Enlightenment’s business has been steady, with about half its revenue coming from government contracts. In 2012, the year after the sale, its annual revenue was close to three times the purchase price, records show, with net profits of nearly $41 million. The company’s annual report estimated it would earn nearly $57 million for 2013, meaning that profits over just two years would exceed the price Olma had paid.
Mr. Ivanov said the company won the bid by offering the highest price. Justifying its profits since, he said: “We weren’t exactly sitting on our feet. We were working so hard on the effectiveness of the company.” He did, however, acknowledge that before acquiring Enlightenment, Olma Media Group was worth “tens of millions of dollars,” while today the merged company’s value is in the “hundreds of millions.”
The sale price was hardly the only curious thing about the deal.

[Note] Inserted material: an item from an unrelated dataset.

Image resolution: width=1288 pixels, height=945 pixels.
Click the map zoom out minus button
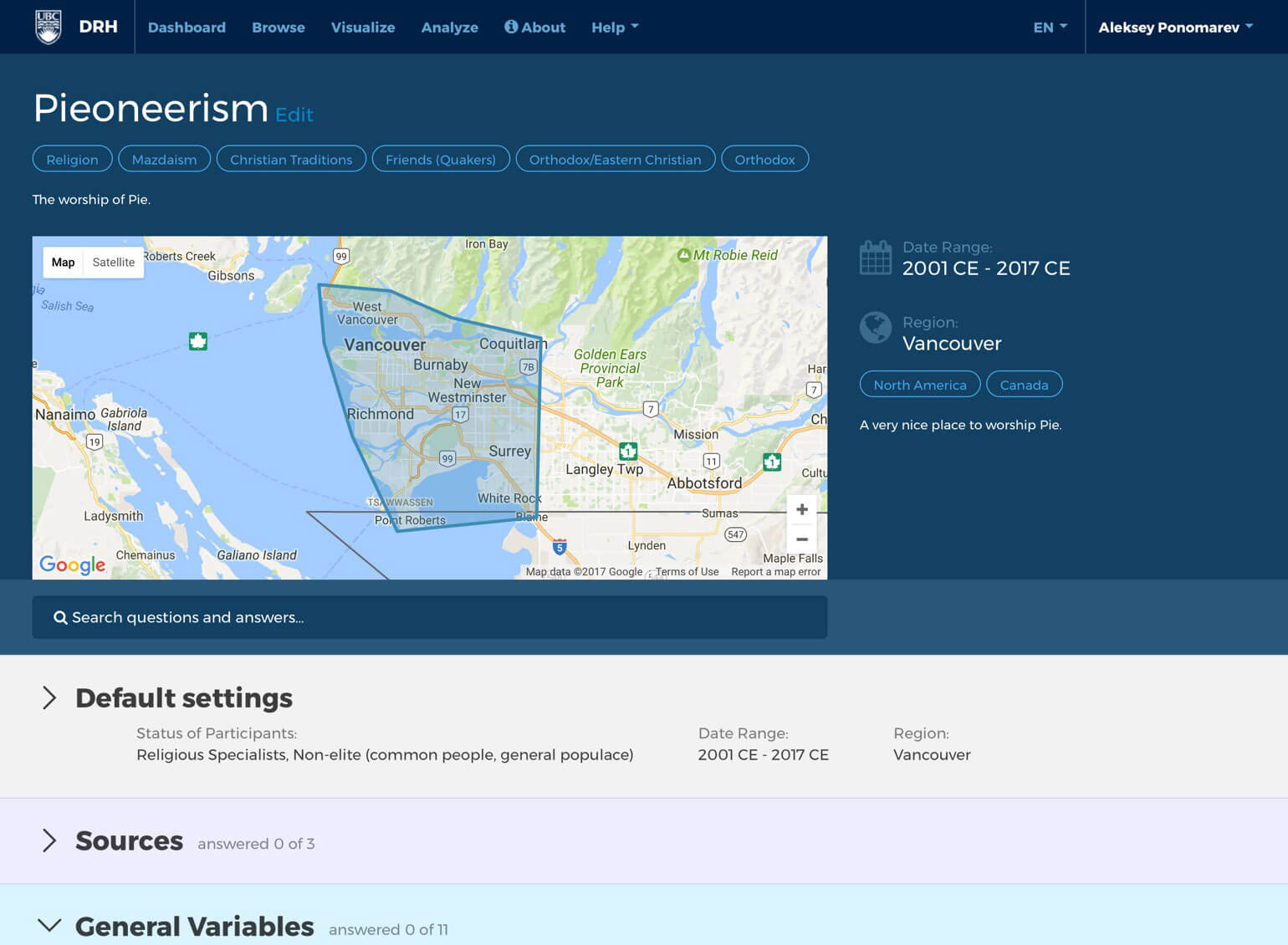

Just weeks after Olma Media Group bought Enlightenment, it sold it, for an unknown price, to a company registered in Cyprus. Then, in a final circular twist, the Cyprus-based Enlightenment turned around and bought 99 percent of Olma Media Group. Virtually overnight, the true owners of Russia’s largest textbook publisher had become impossible to trace. That is because the merged operation was now registered offshore in Cyprus, a popular tax haven that does not require companies to disclose their shareholders.
It was at this point that Mr. Rotenberg, long rumored to be a beneficiary of the government’s sale of Enlightenment, formally appeared on the scene.
Records show that the initial financing that made the entire transaction possible — a $54.2 million loan — came from SMP Bank, which is controlled by Mr. Rotenberg and his brother, Boris. That loan was then refinanced with a $77.1 million line of credit from Gazprombank, the bank that had appraised and then auctioned off Enlightenment for several million dollars less just weeks before.
Finally, on Oct. 31, 2013, nearly two years after the privatization, Mr. Rotenberg’s role in Enlightenment became official: Following an internal shake-up, he joined the company’s board as chairman.
Mr. Ivanov refused to explain the decision to move the company offshore; he referred questions to Mr. Tkach and his partner, Vladimir I. Uzun, neither of whom responded to written questions or requests for an interview. The move, Mr. Ivanov maintained, had not affected the ownership of the company; the shares, he said, are held by an international fund in trust for the families of Mr. Tkach and Mr. Uzun.
Mr. Rotenberg, he said, has no financial stake and receives no compensation.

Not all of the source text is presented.